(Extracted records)
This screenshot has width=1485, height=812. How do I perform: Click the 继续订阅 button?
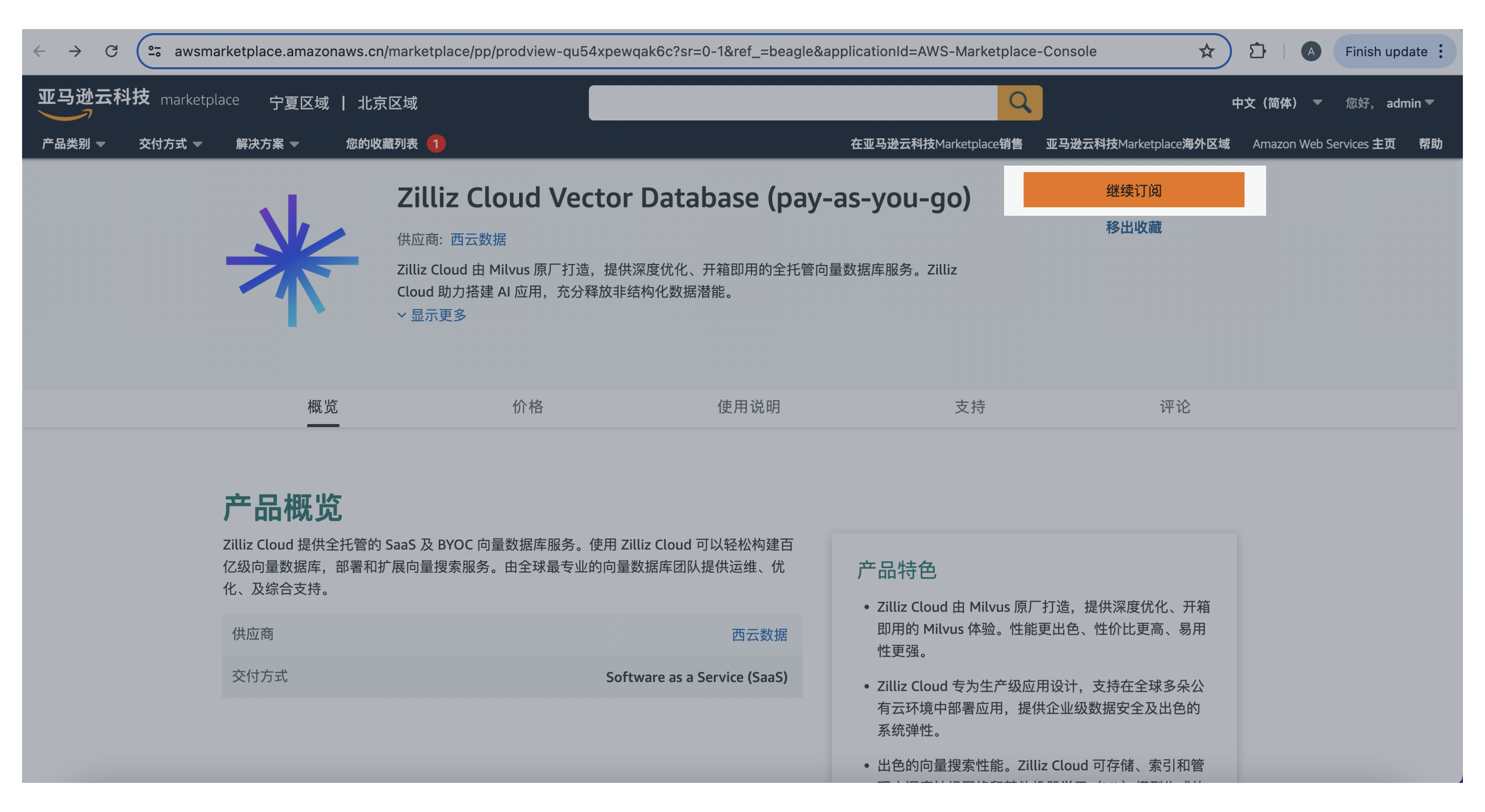click(1133, 190)
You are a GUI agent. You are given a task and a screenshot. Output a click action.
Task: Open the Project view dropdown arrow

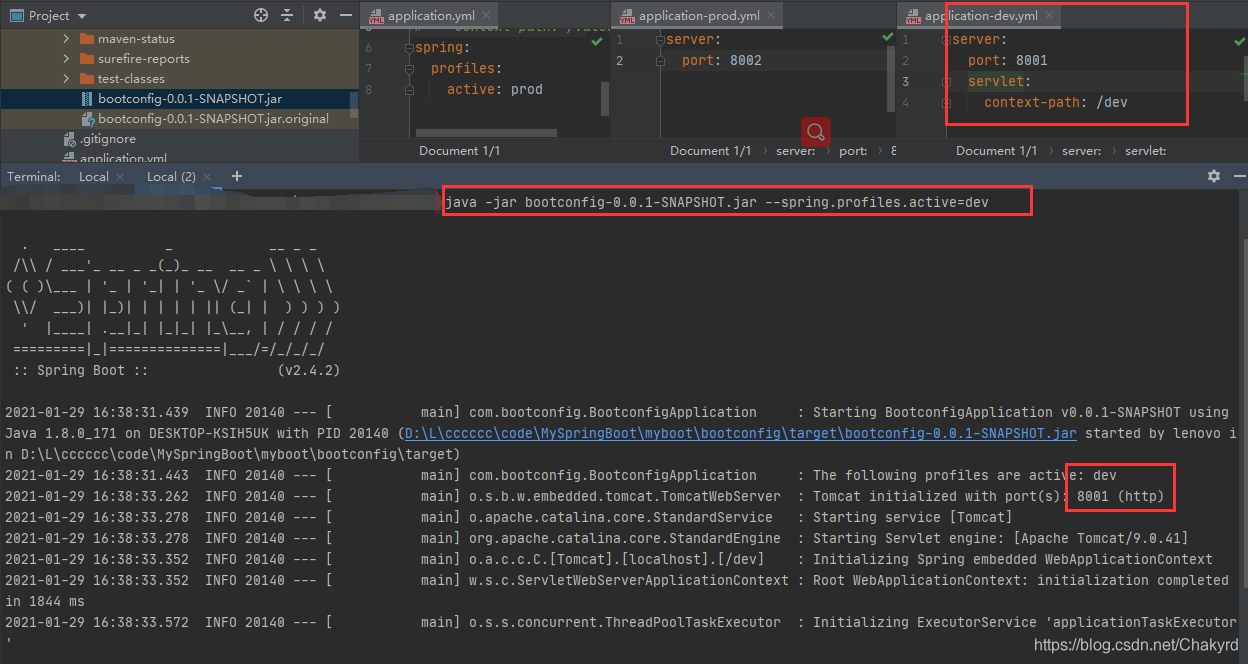point(82,15)
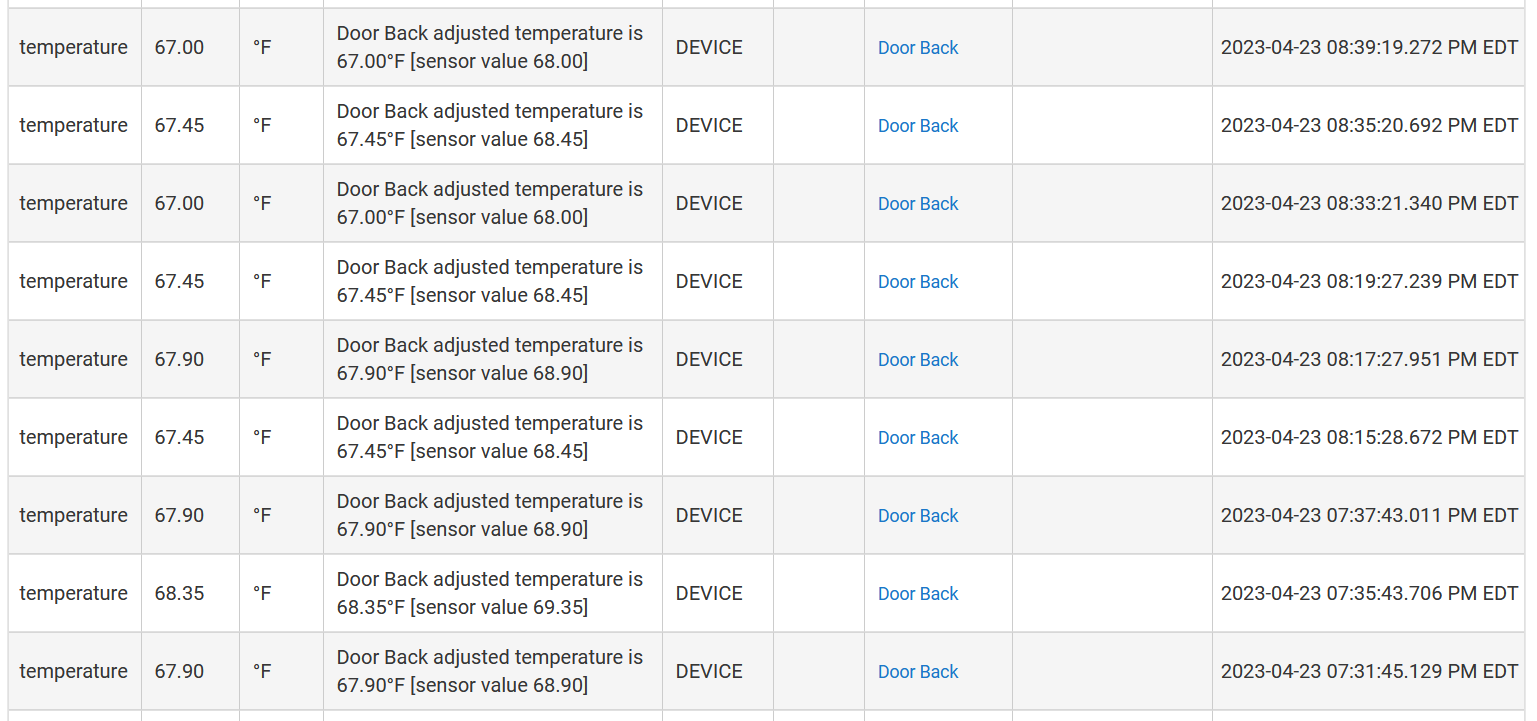
Task: Select the timestamp 2023-04-23 08:17:27.951 PM EDT
Action: (x=1369, y=360)
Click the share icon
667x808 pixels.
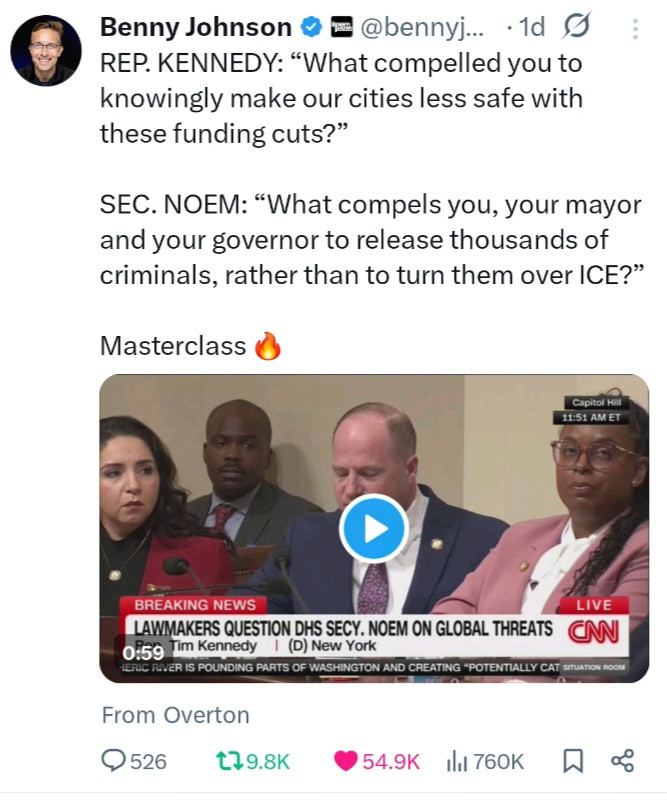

GIVEN TASK:
Transcribe every line of text from all the items above verbatim, omitting the pictures.

SOLVED PROBLEM:
This screenshot has width=1485, height=812. How do I perform: Click the 继续订阅 button?
click(1133, 190)
You are a GUI agent. You are given a task and a screenshot. Output a click action.
Task: Open the Project view dropdown arrow

point(82,15)
Task: Select the timestamp 2023-04-23 08:17:27.951 PM EDT
Action: (x=1369, y=360)
Click the share icon
667x808 pixels.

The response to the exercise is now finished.